Kiesgrube darf nicht mehr via Bieler Quartier erschlossen werden
Der Kanton Bern hat die Beschwerden gegen die Erweiterung der Kiesgrube Büttenberg in Safnern teilweise gutgeheissen. Die bisherige Erschliessung durch das Bieler Geyisriedquartier ist nicht mehr zulässig.

Die Erschliessung für die geplante Erweiterung verstosse gegen den planungsrechtlichen Grundsatz, dass Wohngebiete vor schädlichem oder lästigem Werkverkehr möglichst verschont werden müssten, teilte die Direktion für Inneres und Justiz am Mittwoch mit. Die bestehende Zufahrt sei unter Auflagen bis Ende Juni 2031 zulässig.
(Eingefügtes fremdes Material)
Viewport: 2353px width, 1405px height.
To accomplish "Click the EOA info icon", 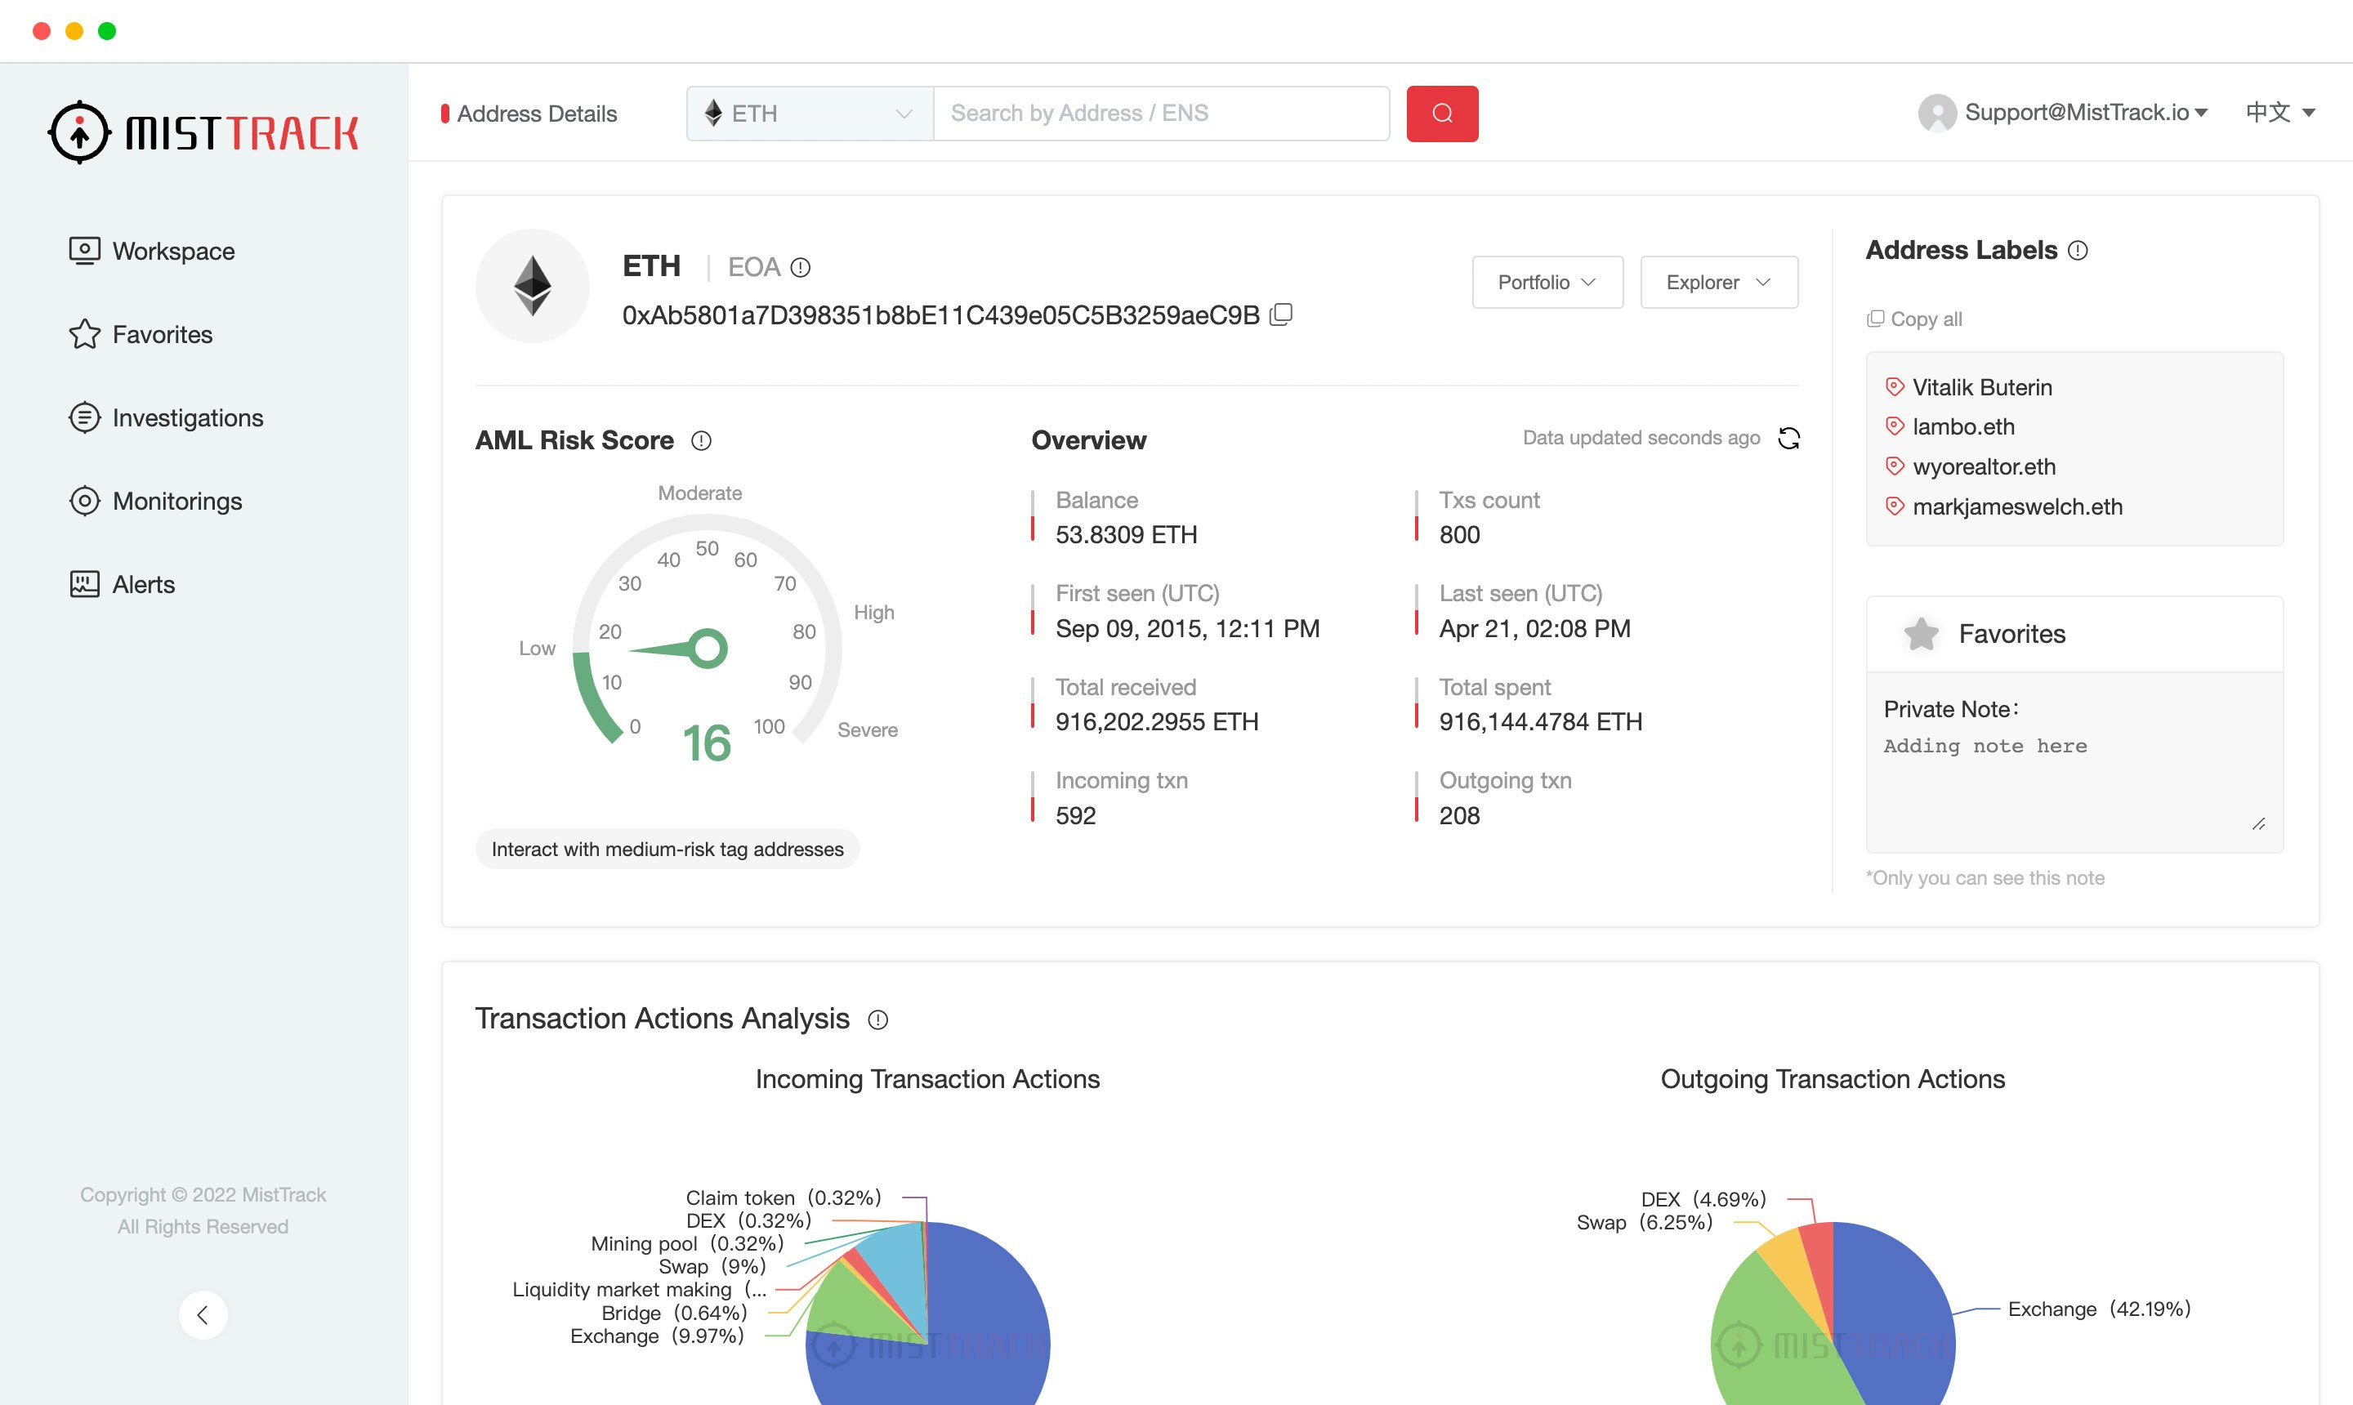I will [800, 268].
Es liege nun an den Gemeinden Safnern und Meinisberg, gemeinsam mit der Betreiberin der Kiesgrube eine neue, rechtmässige Erschliessungsalternative auszuarbeiten. Da die Kiesgrube Büttenberg laut Mitteilung als Abbaustandort von kantonaler Bedeutung gilt, soll der Betrieb während der Planungsarbeiten weiterlaufen.
Die Beschwerden stammten von Bewohnerinnen und Bewohnern des betroffenen Quartiers sowie der Stadt Biel. Die Studie zur Umweltverträglichkeit habe nicht auf überzeugende Weise aufzeigen können, dass die Erschliessung der Grube in Bezug auf den Strassenlärm konform sei, teilte der Bieler Gemeinderat vergangenes Jahr mit.
Als alternative Zufahrt schlug er die Route über die Kantonsstrasse via Orpund und Safnern oder den Ausbau einer bereits bestehenden Werkstrasse zum Autobahnanschluss Orpund vor.
Der Entscheid der Direktion ist noch nicht rechtskräftig. Er kann beim Verwaltungsgericht des Kantons Bern angefochten werden.